Burn fat faster! Build muscle mass! Reduce your recovery time! Optimize endurance! Sign – me – up. This may be what your teenager is thinking next time she glances across the aisle of products promoted as “healthy” supplements.
Dietary and sports supplements are a $2.7 billion industry, and with clever product names like Total Lean, Hardcore, and Muscle Meds, teenagers are buying.
Unfortunately, the Food and Drug Administration (FDA) imposes few regulations on these products. In fact, manufacturers are not required to register them, seek approval, or even prove that they work. In many ways, “clinical trials” for these products are consumer driven.
These supplements promise fast and easy results, and what teenager doesn’t like the sound of that? But are supplements healthy or even effective?
Here’s our round up of some of the most popular supplements on the market today.
Are These Supplements Healthy?
Thermogenics
These are better known as the “fat burners”. They typically work as a stimulant that can increase your metabolism, very often by increasing heart rate and generating “heat” within the body. Popular thermogenics include ingredients such as ephedra, ephedrine, and mu huang. Ephedra has been linked with an alarming incidence of heart attack, stroke, seizures, and death. In April 2004, the FDA banned the sale of ephedra in the United States. But since then, a subset of fat burners has emerged with “ephedra-like” properties. Consumers should be aware that these products are considered less potent, but they too have been linked with heart attack, seizures and death.
Nitric Oxide
These products are commonly identified as “energy igniters”, NO, NO2, or more recently, the “legal anabolic.” With alluring brand names like Mass FX, N.O-Xplode, and Nitrix, they claim to increase muscle strength, power, endurance, and testosterone levels. Most common side effects include excessive bleeding, heart palpitations, and kidney and liver damage. In addition, nitric oxide supplements will aggravate the herpes virus often resulting in an outbreak for carriers.
Prohormones
These are marketed as testosterone boosters. A popular example of this is DHEA or dehydroephiandrosterone. And no, prohormones do not have the ability to turn anyone into a pro athlete. Their claim is to build muscle mass and increase strength, but prohormones have also been linked to male breast development, heart attack, hormonal changes in both males and females, liver damage, and kidney failure.
Creatine
Its been around a while but is still popular as ever. Creatine is already naturally in your muscle. But when ingested, it will boost the metabolism in skeletal muscle. Creatine supplements claim to improve bursts of strength and power, both needed to build muscle mass. Common side effects include weight gain, diarrhea, abdominal pain, and muscle cramps. Creatine is not considered doping and therefore is not banned for professional athletes. However, the National Collegiate Athletic Association (NCAA) has ruled that colleges may not supply their athletes with any Creatine supplement or product.

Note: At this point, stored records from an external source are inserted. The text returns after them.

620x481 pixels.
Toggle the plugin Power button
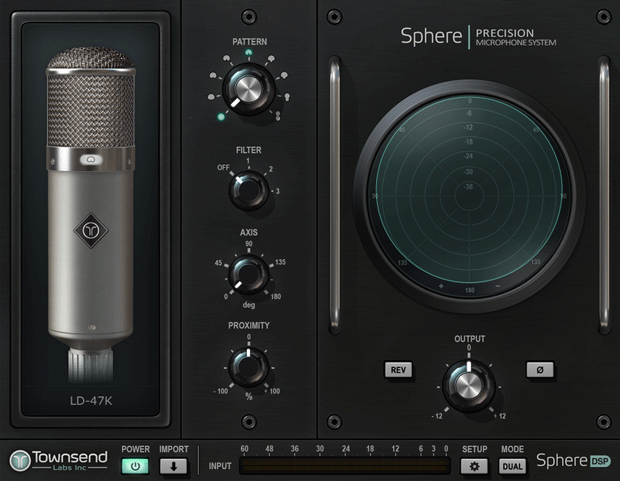pos(134,465)
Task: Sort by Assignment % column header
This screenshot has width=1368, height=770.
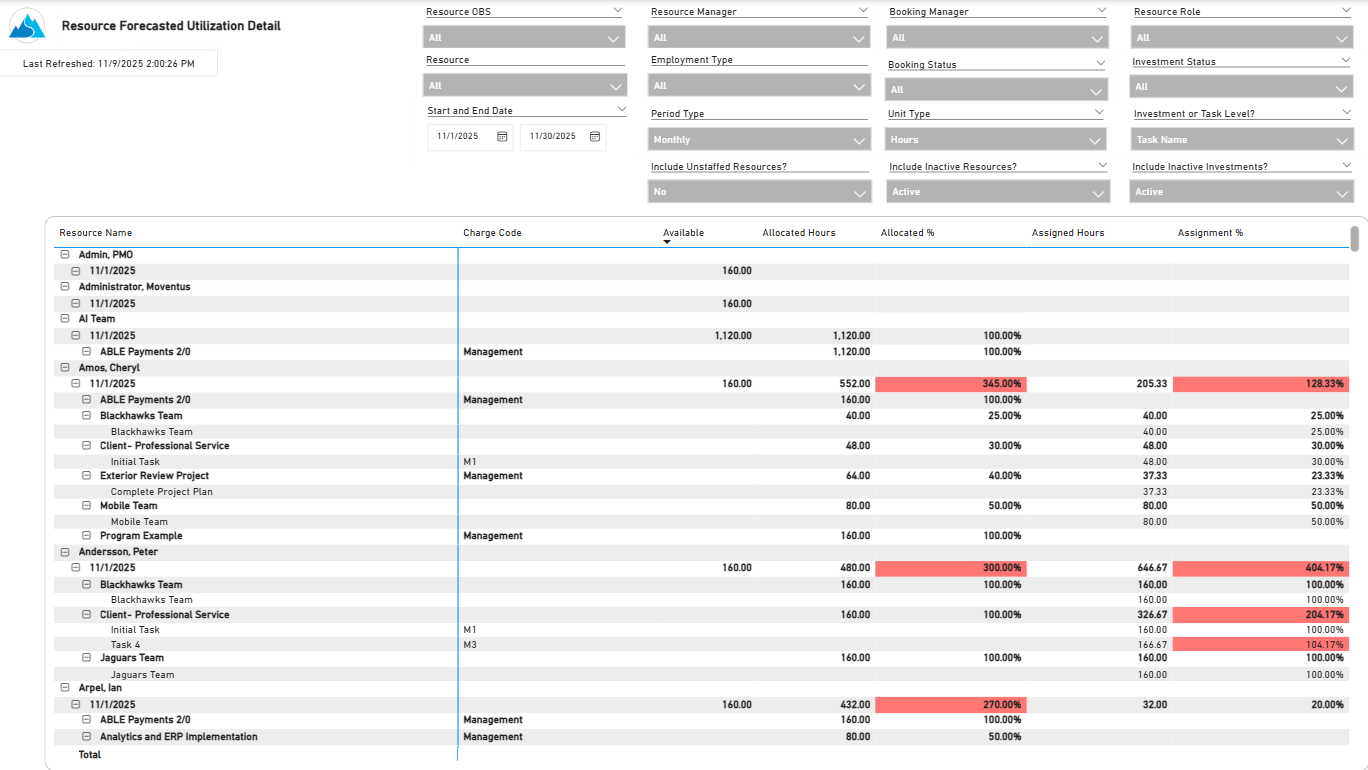Action: point(1210,233)
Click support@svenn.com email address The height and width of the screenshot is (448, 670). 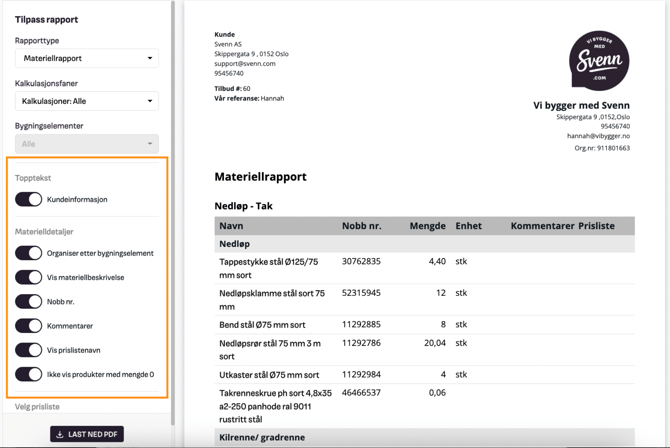pyautogui.click(x=244, y=63)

So is there something that can help a teenager have an edge? Sure, but supplements shouldn’t play a role.
“Build a solid foundation when you’re young by being the guy who works the hardest and longest in the gym,” says Den Nettleton, affiliate director for the Houston-based Global Healing Center. “Not by (spending) the most money at GNC.”
Unfortunately, these products are as readily available as baby aspirin, and any minor can purchase them. They entice teenagers with the promise of improved athletic performance with glamorous results. But there is nothing glamorous about the health risks that come with them. And for teens looking for the “complete package”—high risk, high reward is a package deal.